Directions: Reproduce each of the lines below verbatim, leaving every character unchanged.

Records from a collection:
- - - - -

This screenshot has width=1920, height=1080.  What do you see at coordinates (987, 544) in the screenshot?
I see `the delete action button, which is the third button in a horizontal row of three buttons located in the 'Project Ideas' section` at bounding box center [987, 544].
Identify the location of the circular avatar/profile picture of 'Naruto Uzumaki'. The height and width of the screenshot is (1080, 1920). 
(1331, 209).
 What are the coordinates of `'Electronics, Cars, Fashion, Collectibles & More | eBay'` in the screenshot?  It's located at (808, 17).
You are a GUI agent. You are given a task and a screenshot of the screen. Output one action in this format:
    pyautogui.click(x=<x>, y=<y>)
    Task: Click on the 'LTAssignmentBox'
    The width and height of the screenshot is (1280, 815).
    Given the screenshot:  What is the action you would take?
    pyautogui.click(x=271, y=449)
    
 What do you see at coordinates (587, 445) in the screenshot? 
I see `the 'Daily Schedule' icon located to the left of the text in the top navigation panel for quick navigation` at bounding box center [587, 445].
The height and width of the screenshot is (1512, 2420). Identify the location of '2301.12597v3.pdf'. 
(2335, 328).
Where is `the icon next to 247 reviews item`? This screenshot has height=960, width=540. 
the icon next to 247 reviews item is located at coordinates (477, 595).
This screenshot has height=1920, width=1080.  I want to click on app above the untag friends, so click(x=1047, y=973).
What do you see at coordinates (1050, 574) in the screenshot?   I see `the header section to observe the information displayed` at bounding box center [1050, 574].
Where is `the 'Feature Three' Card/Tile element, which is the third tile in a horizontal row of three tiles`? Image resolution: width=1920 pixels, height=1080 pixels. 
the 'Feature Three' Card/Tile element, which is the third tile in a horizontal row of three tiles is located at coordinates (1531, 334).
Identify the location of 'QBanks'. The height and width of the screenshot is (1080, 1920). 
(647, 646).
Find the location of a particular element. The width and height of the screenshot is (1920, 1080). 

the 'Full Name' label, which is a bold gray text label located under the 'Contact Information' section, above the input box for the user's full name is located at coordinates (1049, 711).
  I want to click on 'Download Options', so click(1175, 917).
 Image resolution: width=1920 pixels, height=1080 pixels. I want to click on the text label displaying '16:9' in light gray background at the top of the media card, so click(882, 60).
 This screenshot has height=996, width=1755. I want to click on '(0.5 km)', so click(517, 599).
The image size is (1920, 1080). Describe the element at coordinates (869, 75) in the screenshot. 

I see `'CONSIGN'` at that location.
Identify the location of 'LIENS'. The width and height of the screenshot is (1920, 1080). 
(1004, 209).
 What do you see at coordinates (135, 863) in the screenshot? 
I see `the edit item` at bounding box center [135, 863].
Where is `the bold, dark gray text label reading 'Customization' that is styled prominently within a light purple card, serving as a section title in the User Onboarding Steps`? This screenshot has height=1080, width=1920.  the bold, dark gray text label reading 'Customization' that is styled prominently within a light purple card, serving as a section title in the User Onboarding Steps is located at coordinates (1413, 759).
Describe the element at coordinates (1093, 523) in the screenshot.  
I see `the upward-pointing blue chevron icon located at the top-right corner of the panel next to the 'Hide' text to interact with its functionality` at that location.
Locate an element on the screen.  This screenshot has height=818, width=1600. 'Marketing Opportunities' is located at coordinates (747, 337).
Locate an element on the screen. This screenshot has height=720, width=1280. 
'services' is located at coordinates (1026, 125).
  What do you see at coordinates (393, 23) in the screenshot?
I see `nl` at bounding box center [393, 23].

- - - - -

Answer in full:
This screenshot has width=1920, height=1080.  What do you see at coordinates (987, 544) in the screenshot?
I see `the delete action button, which is the third button in a horizontal row of three buttons located in the 'Project Ideas' section` at bounding box center [987, 544].
Identify the location of the circular avatar/profile picture of 'Naruto Uzumaki'. The height and width of the screenshot is (1080, 1920). 
(1331, 209).
 What are the coordinates of `'Electronics, Cars, Fashion, Collectibles & More | eBay'` in the screenshot?  It's located at (808, 17).
You are a GUI agent. You are given a task and a screenshot of the screen. Output one action in this format:
    pyautogui.click(x=<x>, y=<y>)
    Task: Click on the 'LTAssignmentBox'
    The width and height of the screenshot is (1280, 815).
    Given the screenshot:  What is the action you would take?
    pyautogui.click(x=271, y=449)
    
 What do you see at coordinates (587, 445) in the screenshot? 
I see `the 'Daily Schedule' icon located to the left of the text in the top navigation panel for quick navigation` at bounding box center [587, 445].
The height and width of the screenshot is (1512, 2420). Identify the location of '2301.12597v3.pdf'. 
(2335, 328).
Where is `the icon next to 247 reviews item`? This screenshot has height=960, width=540. 
the icon next to 247 reviews item is located at coordinates (477, 595).
This screenshot has height=1920, width=1080.  I want to click on app above the untag friends, so click(x=1047, y=973).
What do you see at coordinates (1050, 574) in the screenshot?   I see `the header section to observe the information displayed` at bounding box center [1050, 574].
Where is `the 'Feature Three' Card/Tile element, which is the third tile in a horizontal row of three tiles`? Image resolution: width=1920 pixels, height=1080 pixels. 
the 'Feature Three' Card/Tile element, which is the third tile in a horizontal row of three tiles is located at coordinates (1531, 334).
Identify the location of 'QBanks'. The height and width of the screenshot is (1080, 1920). 
(647, 646).
Find the location of a particular element. The width and height of the screenshot is (1920, 1080). 

the 'Full Name' label, which is a bold gray text label located under the 'Contact Information' section, above the input box for the user's full name is located at coordinates (1049, 711).
  I want to click on 'Download Options', so click(1175, 917).
 Image resolution: width=1920 pixels, height=1080 pixels. I want to click on the text label displaying '16:9' in light gray background at the top of the media card, so click(882, 60).
 This screenshot has height=996, width=1755. I want to click on '(0.5 km)', so click(517, 599).
The image size is (1920, 1080). Describe the element at coordinates (869, 75) in the screenshot. 

I see `'CONSIGN'` at that location.
Identify the location of 'LIENS'. The width and height of the screenshot is (1920, 1080). 
(1004, 209).
 What do you see at coordinates (135, 863) in the screenshot? 
I see `the edit item` at bounding box center [135, 863].
Where is `the bold, dark gray text label reading 'Customization' that is styled prominently within a light purple card, serving as a section title in the User Onboarding Steps`? This screenshot has height=1080, width=1920.  the bold, dark gray text label reading 'Customization' that is styled prominently within a light purple card, serving as a section title in the User Onboarding Steps is located at coordinates (1413, 759).
Describe the element at coordinates (1093, 523) in the screenshot.  
I see `the upward-pointing blue chevron icon located at the top-right corner of the panel next to the 'Hide' text to interact with its functionality` at that location.
Locate an element on the screen.  This screenshot has height=818, width=1600. 'Marketing Opportunities' is located at coordinates (747, 337).
Locate an element on the screen. This screenshot has height=720, width=1280. 
'services' is located at coordinates (1026, 125).
  What do you see at coordinates (393, 23) in the screenshot?
I see `nl` at bounding box center [393, 23].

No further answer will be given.